Outerwear & Accessories
About our Studio
Coloratura was conceived on a hot summer morning in 1980 in a small Boston apartment, with a dream about earmuffs. Months later, after numerous design modifications and just in time for Christmas, D’ears Earmuffs appeared for the first time on a pushcart in Boston’s Quincy Market and a new business was born. By the following fall and winter the newly patented earmuffs were found all over the country in hundreds of diverse stores, from Bloomingdales and Macy’s to small boutiques, suburban specialty stores, craft shops, galleries, catalogs, New York Magazine and the cover of Women’s Wear Daily.
Years later and relocated to the Lebanon Valley of south central Pennsylvania, designer Alan Resnick and his staff produce a wide assortment of artfully decorative, functional and expertly crafted, woolen outerwear and accessories. All of the work is crafted in a 6000 sq. ft. restored 19th century barn.
Many of our customers will remember that we operated a Coloratura outlet store for 15 years in North Conway, New Hampshire.

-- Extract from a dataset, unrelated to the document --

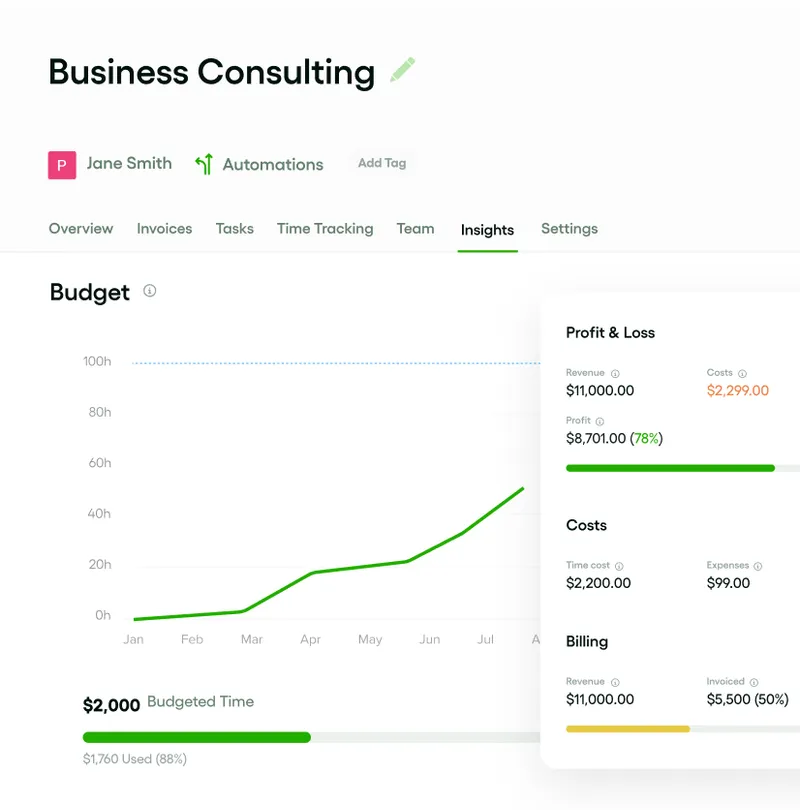Viewport: 800px width, 810px height.
Task: Click the green Automations arrows icon
Action: [204, 165]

During the mid 1980’s we also maintained a store and pushcart in Baltimore’s Harborplace and a third pushcart in South Street Seaport in New York City.
Today, we exhibit at approximately 20 art fairs a year.
About our Outerwear and Accessories
In 1980, we introduced our first product, D’ears Earmuffs. It was awarded a design patent for its departure from the popular fur earmuffs, using fabric stretched over a foam pad, enabling the use of almost any fabric from velvet and velour to wool and cashmere.
After two years of making earmuffs, it was time for some new products. One day, in Quincy Market in Boston, I noticed the beautiful Woolrich fabrics that Sandy Bailey of Bailey Bundles was using to make pullover ponchos and thought I’d like to be working with those types of fabrics. I came up with some new ideas for capes, but not wanting to compete with Sandy, I approached her about my ideas. As it happened, she wanted to get out of the business as we wanted to get in and we became partners in capes for a year. Sandy went on to other endeavors and we had a new product line.
Our first scarves were simply cut and fringed fabric made to match our plaid earmuffs. Similarly, our first cape scarves were cut from fabric with no embellishments. During the cutting process, the capes left a long two inch strip scrap from the selvage. When the scrap bags began to fill up, I had an idea to piece them together combining different fabrics and colors and overlaying them with appliqués. They were the perfect complement for the capes.
In 1990, after 10 years of designing variations of earmuffs, capes and scarves, I wanted to create a new concept for us that combined outerwear with my background as an artist. My inspiration came from a magazine article about the new Mondrian Hotel in Los Angeles. I thought that if someone could design a hotel inspired by Mondrian then I could design a coat in the same spirit. The first design was actually a cape and though it was beautiful, it got little attention. I thought the idea was still viable and gave it one more try and designed a straight, rectangular-shaped jacket, like an artist’s canvas, with a Mondrian-like pattern on the front, back and sleeves. The jacket was a huge, but short-lived success. A New York City garment district manufacturer, trolling through a craft show for ideas, stole the design and had it made in Eastern Europe at half the price. When a second manufacturer walked into our booth at another show and proudly announced that he had knocked off the knock-off we knew it was all over for that design. Especially when we learned that Nordstrom’s had purchased it. We decided our best recourse at the time was to keep designing increasingly complex designs that wouldn’t be cost effective to copy, with unusual fabrics that would be difficult to source. The strategy seemed to work because the knock-off attempts soon ceased.
We had gotten one good year out of the Mondrian jacket but the design eventually took on a life of its own and kept getting knocked off into such things as rainwear and windbreakers for several more years. It surfaced again as the original wool jacket at our local Sears about six years after our first design, near to where it began. That was the last stand for the Mondrian jacket and I never saw it again in a retail store, but it had propelled us into new directions and formed the future identity of Coloratura as an innovative designer of decorative, artful outerwear.
About our Studio
The Coloratura studio is located in a 150 year old restored bank barn surrounded by stonewalls and rolling farmland in south central Pennsylvania. The studio showroom is open by appointment throughout the year.